US President Donald Trump unveiled his most wide-ranging tariff policies last week, targeting all trading partners of the US with a minimum 10% tariff and much higher rates for countries that the US claims place high tariffs or non-monetary trade barriers on US imports. Among the major trading partners hit with new higher tariff rates include China at 34%, the European Union at 20%, India at 26%, Japan at 24% and South Korea at 25%. Many smaller, emerging economies have been hit with much higher tariff rates on the US government’s claim that they charge near 100% tariffs on imports of US goods. China has already retaliated with its own 34% tariff on imports from the US while other trading partners are considering their responses to the US’ major disruption to global trade. The baseline 10% rate took effect on April 5 while the higher individual levels will be implemented on April 9.
The UAE will face a 10% tariff rate as will Saudi Arabia while Iraq’s exports to the US will face a tariff of 39%, Jordan at 20% while Turkey will endure a 10% tariff. However, exports of aluminium will still be at a higher 25% rate, which will catch out some of the main non-oil flows from the UAE to the US.
Market response to the tariff announcement has been enormously negative as the individual country levels and baseline of 10% were higher than seemingly many market participants had been expecting. The Dow Jones index dropped 8% last week, the US dollar index fell 1% and 10yr US Treasury yields fell 25bps as markets price in a greater chance of a US recession.
Jerome Powell, chair of the Federal Reserve, said that the “tariff increases will be significantly larger than expected” after they were announced by President Trump and also said that the inflationary impact from tariffs could be “more persistent.” President Trump pushed Chair Powell to lower interest rates via social media commentary. Markets have increased their rate cut expectations to four 25bps cuts by the end of the year even amid the inflationary risks the tariffs pose.
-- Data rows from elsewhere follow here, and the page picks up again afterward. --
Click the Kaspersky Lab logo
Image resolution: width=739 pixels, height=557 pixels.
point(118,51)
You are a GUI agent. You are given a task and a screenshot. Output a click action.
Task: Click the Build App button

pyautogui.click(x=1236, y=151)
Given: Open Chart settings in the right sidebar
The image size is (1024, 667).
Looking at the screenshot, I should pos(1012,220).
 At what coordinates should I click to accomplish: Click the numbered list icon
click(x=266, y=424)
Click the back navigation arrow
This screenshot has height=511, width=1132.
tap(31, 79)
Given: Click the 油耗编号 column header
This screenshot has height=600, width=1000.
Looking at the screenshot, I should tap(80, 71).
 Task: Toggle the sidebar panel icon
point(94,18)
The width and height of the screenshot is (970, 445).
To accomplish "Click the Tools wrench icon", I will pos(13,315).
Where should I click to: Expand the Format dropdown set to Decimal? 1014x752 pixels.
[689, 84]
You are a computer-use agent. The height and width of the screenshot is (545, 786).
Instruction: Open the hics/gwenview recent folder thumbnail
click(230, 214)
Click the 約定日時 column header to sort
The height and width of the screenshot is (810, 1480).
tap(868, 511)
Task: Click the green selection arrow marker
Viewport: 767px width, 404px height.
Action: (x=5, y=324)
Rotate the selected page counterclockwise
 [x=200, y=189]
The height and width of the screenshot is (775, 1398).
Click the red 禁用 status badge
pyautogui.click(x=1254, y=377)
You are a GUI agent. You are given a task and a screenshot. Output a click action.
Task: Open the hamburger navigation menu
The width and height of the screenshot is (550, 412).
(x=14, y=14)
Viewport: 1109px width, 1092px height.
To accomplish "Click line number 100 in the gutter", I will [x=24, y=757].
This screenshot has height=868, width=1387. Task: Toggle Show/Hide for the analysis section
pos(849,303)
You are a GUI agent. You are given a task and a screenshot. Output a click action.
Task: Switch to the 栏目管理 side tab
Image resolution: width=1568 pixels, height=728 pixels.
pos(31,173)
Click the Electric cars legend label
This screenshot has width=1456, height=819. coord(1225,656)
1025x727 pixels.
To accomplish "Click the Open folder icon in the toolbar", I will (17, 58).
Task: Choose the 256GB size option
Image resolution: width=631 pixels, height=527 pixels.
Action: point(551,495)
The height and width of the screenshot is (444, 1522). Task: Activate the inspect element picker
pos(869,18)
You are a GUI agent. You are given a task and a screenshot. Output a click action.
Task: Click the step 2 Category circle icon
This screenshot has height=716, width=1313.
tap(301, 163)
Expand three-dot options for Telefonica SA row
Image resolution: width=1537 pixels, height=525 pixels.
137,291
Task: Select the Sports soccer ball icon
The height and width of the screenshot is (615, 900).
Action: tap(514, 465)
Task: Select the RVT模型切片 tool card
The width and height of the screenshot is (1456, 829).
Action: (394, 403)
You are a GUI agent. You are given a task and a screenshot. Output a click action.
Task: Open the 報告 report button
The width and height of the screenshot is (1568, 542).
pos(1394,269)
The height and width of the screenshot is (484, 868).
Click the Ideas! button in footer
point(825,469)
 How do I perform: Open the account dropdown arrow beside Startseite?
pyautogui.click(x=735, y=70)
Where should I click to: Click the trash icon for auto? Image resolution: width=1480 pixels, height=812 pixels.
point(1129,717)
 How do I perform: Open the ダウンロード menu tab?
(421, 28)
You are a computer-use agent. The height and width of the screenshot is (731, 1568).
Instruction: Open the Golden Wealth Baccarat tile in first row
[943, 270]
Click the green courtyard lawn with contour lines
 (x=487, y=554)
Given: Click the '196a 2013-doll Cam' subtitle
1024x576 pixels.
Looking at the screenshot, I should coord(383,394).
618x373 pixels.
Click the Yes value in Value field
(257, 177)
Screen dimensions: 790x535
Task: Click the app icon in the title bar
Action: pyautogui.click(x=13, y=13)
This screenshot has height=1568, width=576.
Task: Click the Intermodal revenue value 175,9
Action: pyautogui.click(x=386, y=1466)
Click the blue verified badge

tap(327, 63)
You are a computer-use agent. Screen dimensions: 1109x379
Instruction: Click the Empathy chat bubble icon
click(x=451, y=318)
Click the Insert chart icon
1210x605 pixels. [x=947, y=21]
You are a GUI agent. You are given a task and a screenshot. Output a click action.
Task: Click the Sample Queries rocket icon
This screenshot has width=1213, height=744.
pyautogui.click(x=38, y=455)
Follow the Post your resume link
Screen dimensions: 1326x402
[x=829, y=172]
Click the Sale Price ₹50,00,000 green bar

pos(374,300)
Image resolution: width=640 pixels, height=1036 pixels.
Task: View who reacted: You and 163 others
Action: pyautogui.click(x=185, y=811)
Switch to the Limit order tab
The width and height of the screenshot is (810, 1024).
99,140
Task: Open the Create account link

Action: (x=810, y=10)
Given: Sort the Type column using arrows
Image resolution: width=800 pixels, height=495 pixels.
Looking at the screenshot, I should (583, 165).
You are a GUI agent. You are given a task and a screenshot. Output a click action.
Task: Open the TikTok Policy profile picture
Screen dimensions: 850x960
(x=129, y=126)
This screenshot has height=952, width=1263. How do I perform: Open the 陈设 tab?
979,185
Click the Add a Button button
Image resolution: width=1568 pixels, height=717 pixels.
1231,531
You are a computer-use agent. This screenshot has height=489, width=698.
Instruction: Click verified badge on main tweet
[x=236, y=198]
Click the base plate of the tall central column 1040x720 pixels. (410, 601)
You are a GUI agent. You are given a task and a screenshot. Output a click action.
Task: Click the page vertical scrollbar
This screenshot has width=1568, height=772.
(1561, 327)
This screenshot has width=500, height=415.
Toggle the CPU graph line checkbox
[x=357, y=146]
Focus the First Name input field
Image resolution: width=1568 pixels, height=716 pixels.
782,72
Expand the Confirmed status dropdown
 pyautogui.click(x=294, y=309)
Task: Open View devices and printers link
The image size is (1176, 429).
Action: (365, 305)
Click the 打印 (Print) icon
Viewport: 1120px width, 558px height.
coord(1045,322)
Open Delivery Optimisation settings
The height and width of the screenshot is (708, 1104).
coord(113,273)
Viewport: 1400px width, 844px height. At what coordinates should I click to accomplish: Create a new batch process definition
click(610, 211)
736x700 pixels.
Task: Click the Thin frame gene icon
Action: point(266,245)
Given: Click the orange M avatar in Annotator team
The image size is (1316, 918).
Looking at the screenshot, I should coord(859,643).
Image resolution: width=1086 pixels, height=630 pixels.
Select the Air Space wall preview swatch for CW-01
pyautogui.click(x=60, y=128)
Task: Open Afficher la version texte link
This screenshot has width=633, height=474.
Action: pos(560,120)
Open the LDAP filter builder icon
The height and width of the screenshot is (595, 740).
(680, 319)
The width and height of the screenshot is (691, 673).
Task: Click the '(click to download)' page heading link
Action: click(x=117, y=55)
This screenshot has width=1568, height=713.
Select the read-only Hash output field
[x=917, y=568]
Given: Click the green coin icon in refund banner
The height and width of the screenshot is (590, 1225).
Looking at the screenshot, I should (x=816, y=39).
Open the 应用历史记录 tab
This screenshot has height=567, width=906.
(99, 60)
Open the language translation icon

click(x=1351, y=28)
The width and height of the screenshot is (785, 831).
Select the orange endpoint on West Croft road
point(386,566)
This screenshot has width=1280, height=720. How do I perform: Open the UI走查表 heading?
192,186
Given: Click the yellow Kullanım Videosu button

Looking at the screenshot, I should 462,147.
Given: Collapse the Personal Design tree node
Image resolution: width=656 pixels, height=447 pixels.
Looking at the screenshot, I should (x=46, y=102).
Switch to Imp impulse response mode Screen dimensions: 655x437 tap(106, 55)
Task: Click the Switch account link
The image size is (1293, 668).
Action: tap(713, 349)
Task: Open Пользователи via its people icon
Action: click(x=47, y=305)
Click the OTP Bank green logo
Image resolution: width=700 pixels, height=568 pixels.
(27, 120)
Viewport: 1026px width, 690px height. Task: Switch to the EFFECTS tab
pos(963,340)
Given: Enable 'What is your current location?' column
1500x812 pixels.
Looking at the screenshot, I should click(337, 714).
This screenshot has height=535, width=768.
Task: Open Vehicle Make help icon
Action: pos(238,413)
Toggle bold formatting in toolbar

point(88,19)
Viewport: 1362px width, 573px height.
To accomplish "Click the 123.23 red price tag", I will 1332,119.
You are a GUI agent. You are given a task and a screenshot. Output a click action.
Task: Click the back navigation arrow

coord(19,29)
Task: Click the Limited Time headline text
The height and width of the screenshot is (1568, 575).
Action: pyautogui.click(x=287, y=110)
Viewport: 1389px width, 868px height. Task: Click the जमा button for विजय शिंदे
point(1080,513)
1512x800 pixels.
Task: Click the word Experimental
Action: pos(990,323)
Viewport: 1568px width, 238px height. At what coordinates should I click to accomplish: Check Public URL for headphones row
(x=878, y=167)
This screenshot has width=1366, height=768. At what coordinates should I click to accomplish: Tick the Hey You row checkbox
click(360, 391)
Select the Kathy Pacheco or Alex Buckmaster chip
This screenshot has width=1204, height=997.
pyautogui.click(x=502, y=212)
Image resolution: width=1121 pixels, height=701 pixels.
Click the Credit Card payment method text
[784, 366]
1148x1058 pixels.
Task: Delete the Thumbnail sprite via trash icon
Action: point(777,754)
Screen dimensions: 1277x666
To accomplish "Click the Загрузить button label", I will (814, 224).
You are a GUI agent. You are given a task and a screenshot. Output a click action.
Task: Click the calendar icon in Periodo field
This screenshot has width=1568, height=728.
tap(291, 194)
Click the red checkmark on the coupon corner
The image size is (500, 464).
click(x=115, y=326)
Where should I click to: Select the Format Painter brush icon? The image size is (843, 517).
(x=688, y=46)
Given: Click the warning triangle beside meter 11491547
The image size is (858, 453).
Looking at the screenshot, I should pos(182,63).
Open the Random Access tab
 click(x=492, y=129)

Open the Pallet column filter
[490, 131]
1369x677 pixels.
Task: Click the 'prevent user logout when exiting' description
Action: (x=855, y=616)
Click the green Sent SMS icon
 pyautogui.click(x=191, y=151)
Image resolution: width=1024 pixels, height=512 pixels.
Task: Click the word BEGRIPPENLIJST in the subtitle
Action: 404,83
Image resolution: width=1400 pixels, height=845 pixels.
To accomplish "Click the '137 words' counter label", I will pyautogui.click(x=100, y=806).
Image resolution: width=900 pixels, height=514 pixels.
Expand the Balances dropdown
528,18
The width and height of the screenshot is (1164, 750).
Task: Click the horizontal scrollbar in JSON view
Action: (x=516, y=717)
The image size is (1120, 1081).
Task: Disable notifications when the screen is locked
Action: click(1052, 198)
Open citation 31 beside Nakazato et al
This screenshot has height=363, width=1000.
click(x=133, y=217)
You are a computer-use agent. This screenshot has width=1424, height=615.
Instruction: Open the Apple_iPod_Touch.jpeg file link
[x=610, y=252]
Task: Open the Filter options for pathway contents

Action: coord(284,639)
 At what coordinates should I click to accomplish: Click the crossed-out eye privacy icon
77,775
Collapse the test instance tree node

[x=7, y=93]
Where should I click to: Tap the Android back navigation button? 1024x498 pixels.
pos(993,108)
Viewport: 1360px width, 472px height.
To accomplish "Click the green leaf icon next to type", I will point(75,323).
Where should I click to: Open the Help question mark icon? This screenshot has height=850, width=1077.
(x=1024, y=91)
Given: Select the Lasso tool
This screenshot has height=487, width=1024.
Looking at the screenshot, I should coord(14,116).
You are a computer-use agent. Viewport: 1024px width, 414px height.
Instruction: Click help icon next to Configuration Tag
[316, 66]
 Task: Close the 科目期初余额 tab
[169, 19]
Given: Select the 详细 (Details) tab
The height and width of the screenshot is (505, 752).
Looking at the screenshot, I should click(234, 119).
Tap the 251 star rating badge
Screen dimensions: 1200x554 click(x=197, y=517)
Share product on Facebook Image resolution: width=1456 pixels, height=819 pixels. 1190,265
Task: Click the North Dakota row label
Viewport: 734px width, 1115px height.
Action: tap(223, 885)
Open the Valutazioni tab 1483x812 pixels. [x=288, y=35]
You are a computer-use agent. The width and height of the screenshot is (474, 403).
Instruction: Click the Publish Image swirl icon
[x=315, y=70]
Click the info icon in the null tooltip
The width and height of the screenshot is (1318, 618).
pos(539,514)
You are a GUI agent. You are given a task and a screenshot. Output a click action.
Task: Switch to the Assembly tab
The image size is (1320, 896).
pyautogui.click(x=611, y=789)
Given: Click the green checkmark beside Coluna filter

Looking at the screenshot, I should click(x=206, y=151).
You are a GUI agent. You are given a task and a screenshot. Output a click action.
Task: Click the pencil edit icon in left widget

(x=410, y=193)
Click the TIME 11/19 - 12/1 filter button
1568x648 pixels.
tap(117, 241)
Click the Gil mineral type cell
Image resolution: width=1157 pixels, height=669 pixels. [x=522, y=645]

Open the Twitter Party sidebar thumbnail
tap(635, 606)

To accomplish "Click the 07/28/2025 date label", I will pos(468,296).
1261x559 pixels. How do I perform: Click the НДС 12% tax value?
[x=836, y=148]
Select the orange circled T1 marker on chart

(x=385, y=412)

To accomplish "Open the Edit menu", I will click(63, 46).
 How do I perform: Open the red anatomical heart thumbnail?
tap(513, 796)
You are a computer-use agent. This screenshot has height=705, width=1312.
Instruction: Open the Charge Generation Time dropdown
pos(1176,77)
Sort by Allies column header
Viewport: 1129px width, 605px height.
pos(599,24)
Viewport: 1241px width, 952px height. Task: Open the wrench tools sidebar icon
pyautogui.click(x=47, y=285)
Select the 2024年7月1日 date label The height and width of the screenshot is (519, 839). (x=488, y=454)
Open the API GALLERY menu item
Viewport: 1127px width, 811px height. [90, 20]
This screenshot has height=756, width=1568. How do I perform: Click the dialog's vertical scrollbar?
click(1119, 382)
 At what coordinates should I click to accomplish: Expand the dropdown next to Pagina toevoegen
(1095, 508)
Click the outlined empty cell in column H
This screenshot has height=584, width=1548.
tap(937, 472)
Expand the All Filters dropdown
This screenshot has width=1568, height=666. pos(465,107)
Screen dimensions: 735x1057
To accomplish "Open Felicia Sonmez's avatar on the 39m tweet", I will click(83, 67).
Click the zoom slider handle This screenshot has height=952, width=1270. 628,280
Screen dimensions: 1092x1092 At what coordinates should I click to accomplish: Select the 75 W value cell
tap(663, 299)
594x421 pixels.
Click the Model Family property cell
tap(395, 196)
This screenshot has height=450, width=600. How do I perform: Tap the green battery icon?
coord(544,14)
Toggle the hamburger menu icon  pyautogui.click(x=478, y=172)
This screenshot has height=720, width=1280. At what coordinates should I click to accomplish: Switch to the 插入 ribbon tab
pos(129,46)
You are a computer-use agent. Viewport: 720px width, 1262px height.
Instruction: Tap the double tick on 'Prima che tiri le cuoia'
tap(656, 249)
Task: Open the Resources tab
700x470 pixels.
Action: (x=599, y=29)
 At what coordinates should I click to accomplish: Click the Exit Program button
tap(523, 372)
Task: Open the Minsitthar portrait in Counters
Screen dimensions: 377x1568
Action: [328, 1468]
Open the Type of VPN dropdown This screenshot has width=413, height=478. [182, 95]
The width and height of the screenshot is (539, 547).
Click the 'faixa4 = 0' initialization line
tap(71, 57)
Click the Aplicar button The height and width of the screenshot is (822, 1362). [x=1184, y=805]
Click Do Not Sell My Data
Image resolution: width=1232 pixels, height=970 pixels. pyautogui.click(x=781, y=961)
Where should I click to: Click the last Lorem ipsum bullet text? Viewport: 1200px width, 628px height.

Buried amid the noise of the tariff announcement, the March non-farm payrolls report came in stronger than expected at 228k jobs added thanks to strong private sector job gains. Government employment also increased. Jobs gains for both January and February were revised lower, however. Headline unemployment in the US ticked marginally higher to 4.2% while average hourly earnings were modestly faster at 0.3% m/m from 0.2% previously.
Inflation in Turkey eased to 38.1% y/y in March, from 39.1% a month earlier. The March print was slightly slower than market expectations for closer to 39%. On a monthly basis, inflation accelerated to 2.5% m/m in March from 2.3% in February. Inflation has been consistently heading lower in monthly prints and the central bank had been following with rate cuts but it had to intervene in markets with an emergency 200bps hike on March 20 to calm market anxiety following a sharp sell-off in the Turkish lira.
OPEC+ has shifted its market management strategy from a steady incremental increase in output to monthly announced targets, bringing forward higher output levels for May this year. According to OPEC, the production increase from those countries making voluntary additional cuts will be equivalent to three monthly increments of higher output and the “gradual increases may be paused or reversed” based on assessments of market conditions. That will leave oil markets grasping with additional volatility as they assess the negative impact on global trade of the tariffs announced by the Trump administration.